Why does putting a dot after the URL remove login information? - hadrien01
https://superuser.com/questions/1467958/why-does-putting-a-dot-after-the-url-remove-login-information
======
parliament32
>Adding the dot to the end of the domain name makes it an absolute fully-
qualified domain name instead of just a regular fully-qualified domain name,
and most browsers treat absolute domain names as being a different domain from
the equivalent regular domain name (I'm not sure why they do this though).
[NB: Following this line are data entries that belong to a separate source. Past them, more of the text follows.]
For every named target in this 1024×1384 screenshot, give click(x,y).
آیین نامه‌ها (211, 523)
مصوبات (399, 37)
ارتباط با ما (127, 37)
This is because it technically could be a different site. The computer's local
domain is used first.

Pretend you have a company intranet, with the TLD of "company.". You can
access [http://intranet.payroll.company](http://intranet.payroll.company).
Because your computer is set up with "domain: company", you can just put
"[http://intranet.payroll"](http://intranet.payroll") into your web browser
and it'll navigate to
"[http://intranet.payroll.company"](http://intranet.payroll.company") just
fine.

Now some new fancy TLDs come out, and someone registers ".payroll". You type
"[http://intranet.payroll"](http://intranet.payroll") into your browser -- did
you mean "intranet.payroll." or "intranet.payroll.company."? That's a
subjective decision made by your web browser... but if you include the latter
"." at the end of the domain, you're telling the browser "this is an absolute
domain, do not auto-append my local domain or search domain or anything else".